_Exercise description_. Look through the records below and collect all lines that hold the string "will".

_Records for processing_.

-- Opening Marker --

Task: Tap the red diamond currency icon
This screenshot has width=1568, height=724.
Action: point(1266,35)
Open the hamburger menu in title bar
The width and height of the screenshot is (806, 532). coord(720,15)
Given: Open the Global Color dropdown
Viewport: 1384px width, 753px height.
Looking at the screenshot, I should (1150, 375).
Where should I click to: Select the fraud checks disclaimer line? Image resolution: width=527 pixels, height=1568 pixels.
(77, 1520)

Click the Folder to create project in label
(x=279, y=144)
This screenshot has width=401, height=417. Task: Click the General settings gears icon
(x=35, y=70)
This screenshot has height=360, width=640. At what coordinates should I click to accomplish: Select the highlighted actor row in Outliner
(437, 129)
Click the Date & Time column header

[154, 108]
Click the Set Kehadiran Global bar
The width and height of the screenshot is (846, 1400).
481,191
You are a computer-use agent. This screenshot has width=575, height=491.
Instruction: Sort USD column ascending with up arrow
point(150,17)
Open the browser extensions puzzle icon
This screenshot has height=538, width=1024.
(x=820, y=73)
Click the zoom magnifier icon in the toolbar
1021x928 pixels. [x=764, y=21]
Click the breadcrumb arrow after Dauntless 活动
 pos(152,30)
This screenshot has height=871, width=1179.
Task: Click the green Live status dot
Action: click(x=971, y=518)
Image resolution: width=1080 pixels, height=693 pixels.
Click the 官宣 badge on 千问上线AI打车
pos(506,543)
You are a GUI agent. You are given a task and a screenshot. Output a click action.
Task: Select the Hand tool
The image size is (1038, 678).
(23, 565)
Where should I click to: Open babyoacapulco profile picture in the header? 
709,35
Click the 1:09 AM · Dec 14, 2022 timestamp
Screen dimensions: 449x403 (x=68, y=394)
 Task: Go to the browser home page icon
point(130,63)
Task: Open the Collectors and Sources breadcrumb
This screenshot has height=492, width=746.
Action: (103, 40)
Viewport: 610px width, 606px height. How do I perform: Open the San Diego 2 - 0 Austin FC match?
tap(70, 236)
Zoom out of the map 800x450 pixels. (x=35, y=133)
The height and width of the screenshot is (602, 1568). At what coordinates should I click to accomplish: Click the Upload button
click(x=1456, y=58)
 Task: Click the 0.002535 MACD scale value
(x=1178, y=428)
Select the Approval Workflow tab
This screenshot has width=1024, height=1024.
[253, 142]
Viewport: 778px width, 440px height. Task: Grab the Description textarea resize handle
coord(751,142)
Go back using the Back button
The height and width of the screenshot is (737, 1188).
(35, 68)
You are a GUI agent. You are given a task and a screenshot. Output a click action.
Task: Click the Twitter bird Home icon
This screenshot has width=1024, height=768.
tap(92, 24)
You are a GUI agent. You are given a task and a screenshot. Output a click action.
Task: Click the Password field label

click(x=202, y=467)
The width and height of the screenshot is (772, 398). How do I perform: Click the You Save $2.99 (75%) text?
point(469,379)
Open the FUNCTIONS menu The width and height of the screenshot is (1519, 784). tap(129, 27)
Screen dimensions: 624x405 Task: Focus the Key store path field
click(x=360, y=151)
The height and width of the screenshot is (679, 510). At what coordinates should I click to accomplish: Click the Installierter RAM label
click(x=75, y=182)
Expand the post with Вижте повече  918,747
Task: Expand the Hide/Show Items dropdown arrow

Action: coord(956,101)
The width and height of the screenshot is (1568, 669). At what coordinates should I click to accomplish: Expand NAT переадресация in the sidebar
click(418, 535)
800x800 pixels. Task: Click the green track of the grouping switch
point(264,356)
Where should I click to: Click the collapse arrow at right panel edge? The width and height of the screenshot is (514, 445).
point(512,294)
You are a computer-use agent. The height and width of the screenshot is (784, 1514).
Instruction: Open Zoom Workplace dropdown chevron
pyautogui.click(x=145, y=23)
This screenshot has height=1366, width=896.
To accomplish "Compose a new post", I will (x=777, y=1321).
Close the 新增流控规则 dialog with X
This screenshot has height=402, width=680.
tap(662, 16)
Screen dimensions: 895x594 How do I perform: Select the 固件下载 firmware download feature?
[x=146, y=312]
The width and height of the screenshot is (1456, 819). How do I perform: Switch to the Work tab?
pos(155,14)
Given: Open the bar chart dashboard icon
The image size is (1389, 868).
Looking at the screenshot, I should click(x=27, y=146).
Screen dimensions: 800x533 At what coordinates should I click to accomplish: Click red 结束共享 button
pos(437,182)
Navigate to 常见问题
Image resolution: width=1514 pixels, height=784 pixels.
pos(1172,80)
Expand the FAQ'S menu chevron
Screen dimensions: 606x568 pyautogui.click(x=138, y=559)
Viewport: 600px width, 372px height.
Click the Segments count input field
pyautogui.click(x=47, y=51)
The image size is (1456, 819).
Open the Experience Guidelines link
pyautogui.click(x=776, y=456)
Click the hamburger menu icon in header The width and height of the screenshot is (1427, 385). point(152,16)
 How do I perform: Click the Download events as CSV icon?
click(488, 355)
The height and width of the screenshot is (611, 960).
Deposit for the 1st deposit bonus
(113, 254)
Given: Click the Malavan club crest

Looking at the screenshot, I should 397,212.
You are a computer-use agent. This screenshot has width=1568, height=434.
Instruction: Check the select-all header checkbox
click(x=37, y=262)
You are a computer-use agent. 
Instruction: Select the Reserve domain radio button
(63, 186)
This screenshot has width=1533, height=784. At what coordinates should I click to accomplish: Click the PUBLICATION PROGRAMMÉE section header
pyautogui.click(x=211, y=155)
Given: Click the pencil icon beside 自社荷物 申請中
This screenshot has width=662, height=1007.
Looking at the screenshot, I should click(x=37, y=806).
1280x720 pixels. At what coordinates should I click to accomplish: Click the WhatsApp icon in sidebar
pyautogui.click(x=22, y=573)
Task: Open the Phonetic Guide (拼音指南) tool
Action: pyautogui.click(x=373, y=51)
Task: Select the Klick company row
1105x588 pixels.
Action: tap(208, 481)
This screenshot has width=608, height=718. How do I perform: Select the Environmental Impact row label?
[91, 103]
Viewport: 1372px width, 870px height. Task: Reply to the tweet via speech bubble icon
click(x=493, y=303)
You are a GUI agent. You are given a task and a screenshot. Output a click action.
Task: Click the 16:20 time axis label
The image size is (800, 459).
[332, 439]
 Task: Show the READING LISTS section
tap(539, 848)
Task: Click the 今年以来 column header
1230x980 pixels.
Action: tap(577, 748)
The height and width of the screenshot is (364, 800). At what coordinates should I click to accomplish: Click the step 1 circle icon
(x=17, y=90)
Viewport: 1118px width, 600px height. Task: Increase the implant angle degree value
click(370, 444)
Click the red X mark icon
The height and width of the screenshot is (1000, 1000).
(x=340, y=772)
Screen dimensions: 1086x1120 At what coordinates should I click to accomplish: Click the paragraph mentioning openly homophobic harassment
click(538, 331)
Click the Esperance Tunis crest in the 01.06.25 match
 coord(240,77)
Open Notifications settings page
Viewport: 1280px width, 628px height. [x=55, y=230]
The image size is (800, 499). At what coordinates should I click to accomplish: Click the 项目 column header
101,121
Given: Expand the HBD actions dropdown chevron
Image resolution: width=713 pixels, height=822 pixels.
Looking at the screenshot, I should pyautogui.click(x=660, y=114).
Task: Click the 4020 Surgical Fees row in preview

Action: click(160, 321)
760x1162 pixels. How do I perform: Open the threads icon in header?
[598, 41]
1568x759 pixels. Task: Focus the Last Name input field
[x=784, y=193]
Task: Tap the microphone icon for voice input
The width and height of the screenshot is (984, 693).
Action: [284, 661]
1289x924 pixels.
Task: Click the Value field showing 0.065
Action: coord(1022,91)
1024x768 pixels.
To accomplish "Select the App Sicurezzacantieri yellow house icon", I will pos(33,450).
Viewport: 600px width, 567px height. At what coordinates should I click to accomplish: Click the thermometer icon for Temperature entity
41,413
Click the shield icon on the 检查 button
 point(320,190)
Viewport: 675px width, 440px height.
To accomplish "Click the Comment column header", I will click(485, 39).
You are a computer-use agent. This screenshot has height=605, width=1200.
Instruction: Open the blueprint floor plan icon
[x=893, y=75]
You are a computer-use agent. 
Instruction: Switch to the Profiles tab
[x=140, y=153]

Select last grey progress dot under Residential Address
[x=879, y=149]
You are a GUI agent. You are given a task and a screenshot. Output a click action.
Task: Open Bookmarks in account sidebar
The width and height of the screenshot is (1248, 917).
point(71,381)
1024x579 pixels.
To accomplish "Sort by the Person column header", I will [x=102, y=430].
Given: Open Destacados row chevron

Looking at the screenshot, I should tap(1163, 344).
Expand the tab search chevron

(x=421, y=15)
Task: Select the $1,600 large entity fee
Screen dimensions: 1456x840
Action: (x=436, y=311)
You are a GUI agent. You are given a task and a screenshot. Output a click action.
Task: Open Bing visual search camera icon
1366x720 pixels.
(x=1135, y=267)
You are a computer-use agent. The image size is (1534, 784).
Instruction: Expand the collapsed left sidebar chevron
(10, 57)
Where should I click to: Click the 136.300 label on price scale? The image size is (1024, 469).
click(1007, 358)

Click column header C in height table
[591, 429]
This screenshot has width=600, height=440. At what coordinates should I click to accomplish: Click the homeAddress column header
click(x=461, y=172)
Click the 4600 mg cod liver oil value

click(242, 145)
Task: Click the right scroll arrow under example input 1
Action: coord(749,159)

-- Closing Marker --

_Worked solution_.
To accomplish "Compose a new post", I will (x=777, y=1321).
To accomplish "Select the App Sicurezzacantieri yellow house icon", I will pos(33,450).
To accomplish "Click the Comment column header", I will click(485, 39).
To accomplish "Sort by the Person column header", I will [x=102, y=430].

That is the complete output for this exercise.